If you have a dog that requires grooming – do not wait until they are matted or their nails are long before you contact the groomer. You must be responsible for the husbandry of your pet. This means brushing your dog daily to remove mats and dirt and clipping or filing nails on a regular basis. Listen to your groomer by following their advice and bring your dog to be groomed every 6 weeks. Book your appointment before you leave. Do not cancel appointments at the last minute and expect to get another one immediately. Groomers are inundated with grooming clients. Maintain your dog’s coat and you will retain your groomer.
Dog trainers love dogs and they enjoy instructing humans to train their dog. The biggest frustration for trainers is being contacted about a catastrophe and the potential client expecting an immediate resolution. For example, Rex has nipped/growled or attacked another human or dog and the potential client wants to relay the entire situation to the trainer but they don’t have the time or money to pay for lessons or train the dog and they want the problem fixed immediately. Unfortunately, there is no magic wand that can be waved that will change an animal’s behavior. Qualified trainers will tell you the only thing that will work is daily training and management of the situation. Ethical trainers will tell you that serious behavior issues are not resolved in a one-hour session, nor will they guarantee results. To build a relationship with your trainer, follow the training plan set out for you and do your weekly homework. If you want to minimize potential behavior issues with your dog, you must start training with them as soon as you bring your puppy home. Contact a certified trainer the moment you suspect trouble. Do not allow a behavior problem to fester.
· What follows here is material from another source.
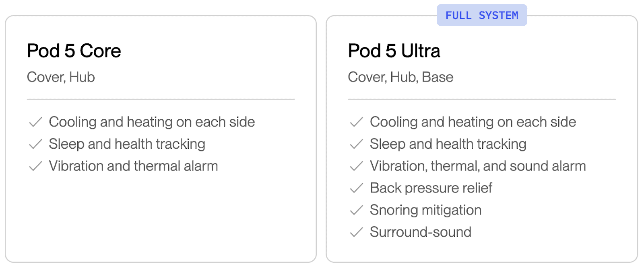Click checkmark beside Vibration and thermal alarm
Image resolution: width=644 pixels, height=268 pixels.
tap(36, 166)
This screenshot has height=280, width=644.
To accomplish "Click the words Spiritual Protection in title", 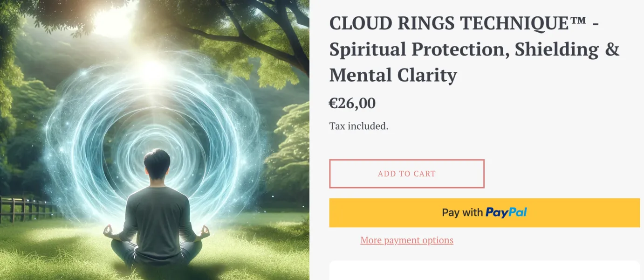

Be Careful with your Pet – Dogs DO NOT know better. Sometimes we humans take risks with them. You have invited a perpetual toddler to live with you for the next 10 – 15 years. Leaving an uncovered trash barrel filled with chicken bones is unwise. Having chewable items like shoes, socks and children’s toys on the floor invites them to be chewed. Letting your dog run off-leash into leashed dogs and their humans is a risk. Protect your pet by minimizing emergency vet visits. Ask yourself, do I have control of this situation? The cheapest piece of safety equipment that you own is a leash. Leash your dog, keep him by your side. Use exercise pens and gates to keep your dog safe in the home. Set yourself and your dog up for success.
Remember to tell your dog care professionals how much you appreciate them. Being a proactive pet parent will help you maintain pet services for your dog.
Tracey C0sta, CPDT-KA, CNWI
People trainer for the dogs. Always learning and observing. It never grows old.